Dr. Lara Boyle's TEDx Talk - Vancouver 2015
First, you must take 15 minutes to watch Dr Lara Boyd's TEDx talk. No. Really. Watch it. You waste 15 minutes on Facebook or Instagram or whatever your guilty pleasure is without blinking an eye. This is worthwhile. Trust me.
What were your big take aways? There were a few, right.
The biggest idea for me was that all brains are different (I knew this) and that it takes time and practice to commit learning to long term memory. Some learners are able to move learning to long term memory more quickly than others but given time and practice, all learners can move to this high level of learning.
That doesn't seem too earth shattering. But here is the thing...how often are we really giving our kids the time? When I think about the litany of complaints I air over the course of any given day, week, or school year, I realize that MANY of them boil down to the fact that I need more time. My students need more time.
I am not anti-Common Core. However, this set of rigorous standards has put even more pressure on us to teach at a rate that is not conducive to the learning of all students. This is especially true in mathematics where students don't get extra practice at home, at least not like they do with reading.
Most parents encourage recreational reading with trips to bookstores and libraries and by sharing bedtime stories. Family reading time is often a time when families slow down and grow closer. Unfortunately, here in the U.S. families are less inclined to engage in math play with their children. Generally, the time students get to do math in the classroom is all the time they get to spend on math learning. Students need many opportunities to engage with new math concepts before conceptual understanding can be moved into long term memory stores. There are a lot of things that aren't right in our math classrooms today. Some of us are still spending too much time on teaching kids to memorize facts and procedures in the absence of meaning making. Students are not given enough opportunities to observe and wonder, to question and observe, to play and model and prove their thinking. This problem is only compounded by the fact that we do not give students enough time to do math (really do math) in the classroom.

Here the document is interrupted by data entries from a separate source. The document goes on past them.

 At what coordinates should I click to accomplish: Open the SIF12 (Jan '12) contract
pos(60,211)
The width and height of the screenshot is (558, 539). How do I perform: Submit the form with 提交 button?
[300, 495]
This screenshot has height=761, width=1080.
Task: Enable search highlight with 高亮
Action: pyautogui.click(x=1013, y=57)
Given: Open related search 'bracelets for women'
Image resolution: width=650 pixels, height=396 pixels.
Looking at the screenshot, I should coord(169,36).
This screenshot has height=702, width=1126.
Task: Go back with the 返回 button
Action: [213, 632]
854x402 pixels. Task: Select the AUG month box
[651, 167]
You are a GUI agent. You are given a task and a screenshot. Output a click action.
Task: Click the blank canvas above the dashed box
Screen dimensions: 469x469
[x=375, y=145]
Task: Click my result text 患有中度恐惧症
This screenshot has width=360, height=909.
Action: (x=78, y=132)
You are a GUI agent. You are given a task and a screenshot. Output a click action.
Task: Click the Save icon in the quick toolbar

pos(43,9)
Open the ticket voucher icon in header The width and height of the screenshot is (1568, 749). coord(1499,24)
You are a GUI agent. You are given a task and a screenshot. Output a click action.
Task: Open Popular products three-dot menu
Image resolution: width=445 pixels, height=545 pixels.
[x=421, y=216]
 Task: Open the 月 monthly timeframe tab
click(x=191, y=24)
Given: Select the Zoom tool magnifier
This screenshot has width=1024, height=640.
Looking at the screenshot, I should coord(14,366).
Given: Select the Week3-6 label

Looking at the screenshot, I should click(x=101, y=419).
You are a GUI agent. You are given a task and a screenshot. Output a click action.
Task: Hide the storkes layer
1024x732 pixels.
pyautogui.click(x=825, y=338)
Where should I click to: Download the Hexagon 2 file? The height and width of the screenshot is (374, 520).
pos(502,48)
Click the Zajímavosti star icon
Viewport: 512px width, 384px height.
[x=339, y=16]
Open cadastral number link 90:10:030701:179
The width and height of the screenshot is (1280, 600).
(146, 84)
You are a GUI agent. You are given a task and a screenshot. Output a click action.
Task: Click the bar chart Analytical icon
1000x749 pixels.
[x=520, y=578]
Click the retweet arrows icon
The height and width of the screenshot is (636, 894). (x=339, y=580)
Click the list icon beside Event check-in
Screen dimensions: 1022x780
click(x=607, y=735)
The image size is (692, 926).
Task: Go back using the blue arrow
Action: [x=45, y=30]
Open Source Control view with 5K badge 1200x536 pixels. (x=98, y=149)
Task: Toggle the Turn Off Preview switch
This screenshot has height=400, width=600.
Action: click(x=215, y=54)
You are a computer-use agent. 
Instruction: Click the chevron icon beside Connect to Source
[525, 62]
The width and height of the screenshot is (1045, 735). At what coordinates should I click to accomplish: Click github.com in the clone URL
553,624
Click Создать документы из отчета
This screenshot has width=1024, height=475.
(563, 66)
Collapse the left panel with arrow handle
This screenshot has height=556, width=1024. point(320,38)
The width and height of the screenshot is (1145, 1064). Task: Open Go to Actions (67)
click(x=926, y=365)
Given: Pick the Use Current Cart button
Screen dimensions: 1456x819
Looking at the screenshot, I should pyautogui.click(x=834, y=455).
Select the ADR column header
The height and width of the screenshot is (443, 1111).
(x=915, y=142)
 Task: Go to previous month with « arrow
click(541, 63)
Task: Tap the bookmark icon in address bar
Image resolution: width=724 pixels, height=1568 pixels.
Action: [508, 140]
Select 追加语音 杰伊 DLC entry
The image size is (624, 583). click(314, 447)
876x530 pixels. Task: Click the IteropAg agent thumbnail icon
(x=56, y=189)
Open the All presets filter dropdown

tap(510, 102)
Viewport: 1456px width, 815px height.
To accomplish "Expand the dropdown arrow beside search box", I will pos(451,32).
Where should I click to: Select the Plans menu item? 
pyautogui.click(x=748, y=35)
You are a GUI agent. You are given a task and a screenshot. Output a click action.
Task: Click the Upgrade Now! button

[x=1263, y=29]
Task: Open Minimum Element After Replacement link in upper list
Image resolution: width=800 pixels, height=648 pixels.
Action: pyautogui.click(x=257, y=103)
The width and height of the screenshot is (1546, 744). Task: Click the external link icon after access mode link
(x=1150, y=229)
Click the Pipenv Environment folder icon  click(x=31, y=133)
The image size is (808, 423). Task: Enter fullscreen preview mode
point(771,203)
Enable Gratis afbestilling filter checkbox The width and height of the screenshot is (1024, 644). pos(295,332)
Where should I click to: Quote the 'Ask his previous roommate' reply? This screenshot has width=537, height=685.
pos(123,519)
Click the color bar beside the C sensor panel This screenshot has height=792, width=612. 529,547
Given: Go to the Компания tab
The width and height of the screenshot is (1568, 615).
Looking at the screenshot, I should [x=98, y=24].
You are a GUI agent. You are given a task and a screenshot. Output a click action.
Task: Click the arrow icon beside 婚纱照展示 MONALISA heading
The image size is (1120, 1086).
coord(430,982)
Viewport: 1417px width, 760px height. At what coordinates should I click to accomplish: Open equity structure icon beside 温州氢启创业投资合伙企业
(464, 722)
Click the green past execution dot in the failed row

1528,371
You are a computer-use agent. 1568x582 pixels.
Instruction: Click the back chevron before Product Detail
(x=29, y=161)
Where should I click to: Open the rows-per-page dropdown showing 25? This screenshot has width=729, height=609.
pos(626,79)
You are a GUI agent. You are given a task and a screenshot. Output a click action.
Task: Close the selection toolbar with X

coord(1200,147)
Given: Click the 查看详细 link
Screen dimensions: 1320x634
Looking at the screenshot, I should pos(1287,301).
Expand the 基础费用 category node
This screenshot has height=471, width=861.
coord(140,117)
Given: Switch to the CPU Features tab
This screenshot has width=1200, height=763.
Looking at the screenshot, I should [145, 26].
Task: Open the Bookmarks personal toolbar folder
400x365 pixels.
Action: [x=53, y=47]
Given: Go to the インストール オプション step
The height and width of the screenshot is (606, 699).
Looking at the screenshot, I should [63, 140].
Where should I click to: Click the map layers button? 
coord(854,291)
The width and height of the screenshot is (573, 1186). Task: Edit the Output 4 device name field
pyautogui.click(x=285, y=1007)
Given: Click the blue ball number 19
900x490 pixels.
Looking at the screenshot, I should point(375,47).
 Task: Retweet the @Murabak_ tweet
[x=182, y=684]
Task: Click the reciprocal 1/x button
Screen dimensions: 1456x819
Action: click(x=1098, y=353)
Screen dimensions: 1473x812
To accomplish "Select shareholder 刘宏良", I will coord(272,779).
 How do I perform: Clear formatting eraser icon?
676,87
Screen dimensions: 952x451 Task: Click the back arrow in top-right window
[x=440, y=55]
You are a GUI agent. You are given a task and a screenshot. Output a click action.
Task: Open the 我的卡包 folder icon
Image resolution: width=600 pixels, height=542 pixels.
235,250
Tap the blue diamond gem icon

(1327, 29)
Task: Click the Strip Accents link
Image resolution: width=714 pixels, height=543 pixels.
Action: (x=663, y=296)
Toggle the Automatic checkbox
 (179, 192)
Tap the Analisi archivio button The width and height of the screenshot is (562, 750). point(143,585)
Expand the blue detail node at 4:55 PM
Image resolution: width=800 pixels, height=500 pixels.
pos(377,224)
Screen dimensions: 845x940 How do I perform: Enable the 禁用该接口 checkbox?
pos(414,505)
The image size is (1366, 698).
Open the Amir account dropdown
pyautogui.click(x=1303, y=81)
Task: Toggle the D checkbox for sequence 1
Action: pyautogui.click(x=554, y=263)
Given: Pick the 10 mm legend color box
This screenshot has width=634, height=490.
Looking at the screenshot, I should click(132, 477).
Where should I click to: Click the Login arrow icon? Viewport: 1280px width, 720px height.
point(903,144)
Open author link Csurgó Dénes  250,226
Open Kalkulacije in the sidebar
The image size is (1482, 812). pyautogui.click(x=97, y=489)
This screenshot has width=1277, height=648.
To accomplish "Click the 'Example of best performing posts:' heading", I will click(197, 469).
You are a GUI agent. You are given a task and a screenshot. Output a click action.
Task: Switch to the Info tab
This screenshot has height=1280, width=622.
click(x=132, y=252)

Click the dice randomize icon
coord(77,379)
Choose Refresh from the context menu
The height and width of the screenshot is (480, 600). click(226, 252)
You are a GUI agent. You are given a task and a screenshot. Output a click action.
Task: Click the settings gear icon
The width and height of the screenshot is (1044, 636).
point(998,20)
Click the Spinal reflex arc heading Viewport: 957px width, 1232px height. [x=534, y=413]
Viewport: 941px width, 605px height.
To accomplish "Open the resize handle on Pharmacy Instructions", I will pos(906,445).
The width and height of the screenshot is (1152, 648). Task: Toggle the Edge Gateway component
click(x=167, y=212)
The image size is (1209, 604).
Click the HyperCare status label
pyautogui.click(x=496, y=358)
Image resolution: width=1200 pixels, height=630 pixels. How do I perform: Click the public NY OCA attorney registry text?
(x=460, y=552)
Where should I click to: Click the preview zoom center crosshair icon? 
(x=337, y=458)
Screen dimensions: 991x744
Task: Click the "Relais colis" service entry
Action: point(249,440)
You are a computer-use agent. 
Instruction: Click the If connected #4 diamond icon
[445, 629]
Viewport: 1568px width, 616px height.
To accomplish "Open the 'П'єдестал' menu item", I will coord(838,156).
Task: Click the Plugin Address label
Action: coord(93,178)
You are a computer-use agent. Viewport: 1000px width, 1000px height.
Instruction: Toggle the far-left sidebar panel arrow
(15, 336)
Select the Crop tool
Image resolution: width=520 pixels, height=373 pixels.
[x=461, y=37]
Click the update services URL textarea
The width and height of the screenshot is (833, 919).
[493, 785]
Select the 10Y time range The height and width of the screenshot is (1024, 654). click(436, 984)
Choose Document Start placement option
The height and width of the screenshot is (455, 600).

When I consider the research and what experts like Dr. Lara Boyle are saying about how we learn, I wonder about our students who are failing to meet the standards. Often they are pulled aside to receive explicit instruction, or worse yet, pulled out, or even worse, they're evaluated to see if there are learning difficulties that make progress even more challenging. Maybe, just maybe, there is absolutely nothing "wrong" with these kids. Maybe, quite possibly, they just need more time, quality time, to do math and build their understanding. I also wonder how our interventions have impacted these kids. I know we have had the best of intentions but all kids are smart and I'm sure that most kids in these situations infer that we think that they are "low" or less smart than their peers. This is an ugly reality for too many of our students.
There really is no judgement here. I don't have it figured out. I know my colleagues, even my colleagues whose approaches I don't agree with, are working hard with the the very best interests of our students at heart. I definitely don't know what he solution is but I really do think we have a problem here.